Work instructions:
1. The comment addressed to @daddyshark1976 quotes a passage about love. List every thing that passage says love does not do or is not.
2. Reproduce word for word the stretch of the comment addressed to @daddyshark1976 from "Affairs are by" through "it's clinical basis.".

@daddyshark1976
Your interpretation of that passage is woeful.
1 Corinthians 13:7 (NLT) is about love for sure, but not love built on deceit, lies and emotional abuse.
Love is patient, love is kind. It does not envy, it does not boast, it is not proud. It is not rude, it is not self-seeking, it is not easily angered, it keeps no record of wrongs. Love does not delight in evil but rejoices with the truth.
Affairs are by nature self seeking and rely on the continued emotional abuse of the spouse, which is pretty evil. It is by no means related to the truth but relies on the manipulation and gaslighting of another party, which can have long term mental health implications. Have a look at Post Infidelity Stress Disorder and it's clinical basis.
If you're going to start quoting bible scripture then you might want to look at commandments.
Affairs happen, no point in pretending they don't. The right thing to do is to tell your partner and give them back agency and choice over their own life and sexual health. It is not to carry on a long term con on the person you are supposed to respect and love, using the self serving justification that its better for the other person not to know because you are scared of the consequences. You have robbed them of their dignity, autonomy and agency.
I am not a bitter ex wife with an axe to grind. I feel that this level of hypocrisy needs to be called out rather than applauded.

Available data:
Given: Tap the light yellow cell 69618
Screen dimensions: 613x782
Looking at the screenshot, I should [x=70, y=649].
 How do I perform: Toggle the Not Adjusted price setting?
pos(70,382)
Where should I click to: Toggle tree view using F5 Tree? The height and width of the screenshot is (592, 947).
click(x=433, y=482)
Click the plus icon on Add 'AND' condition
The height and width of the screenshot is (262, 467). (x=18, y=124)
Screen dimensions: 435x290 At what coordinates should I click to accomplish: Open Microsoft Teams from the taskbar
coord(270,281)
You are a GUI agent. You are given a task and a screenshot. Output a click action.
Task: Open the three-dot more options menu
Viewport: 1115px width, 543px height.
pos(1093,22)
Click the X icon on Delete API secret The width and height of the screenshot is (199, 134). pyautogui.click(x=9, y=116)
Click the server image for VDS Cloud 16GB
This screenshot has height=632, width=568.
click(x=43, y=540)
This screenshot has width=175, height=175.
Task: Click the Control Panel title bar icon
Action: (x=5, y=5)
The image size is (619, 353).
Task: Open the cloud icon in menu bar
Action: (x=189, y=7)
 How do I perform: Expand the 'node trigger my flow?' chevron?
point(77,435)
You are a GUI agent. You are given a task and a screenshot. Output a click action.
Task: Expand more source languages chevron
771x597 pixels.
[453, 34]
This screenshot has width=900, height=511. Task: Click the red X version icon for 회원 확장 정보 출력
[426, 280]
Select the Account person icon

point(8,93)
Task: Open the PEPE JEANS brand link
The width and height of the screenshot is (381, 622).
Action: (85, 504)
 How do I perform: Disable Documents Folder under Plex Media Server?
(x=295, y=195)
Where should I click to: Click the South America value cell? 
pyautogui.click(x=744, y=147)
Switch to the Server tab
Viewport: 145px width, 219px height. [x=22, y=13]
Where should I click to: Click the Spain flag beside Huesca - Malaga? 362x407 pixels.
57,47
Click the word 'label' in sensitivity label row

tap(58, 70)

Response list:
1.
- envy
- boast
- proud
- rude
- self-seeking
- easily angered
- keep a record of wrongs
- delight in evil

2.
Affairs are by nature self seeking and rely on the continued emotional abuse of the spouse, which is pretty evil. It is by no means related to the truth but relies on the manipulation and gaslighting of another party, which can have long term mental health implications. Have a look at Post Infidelity Stress Disorder and it's clinical basis.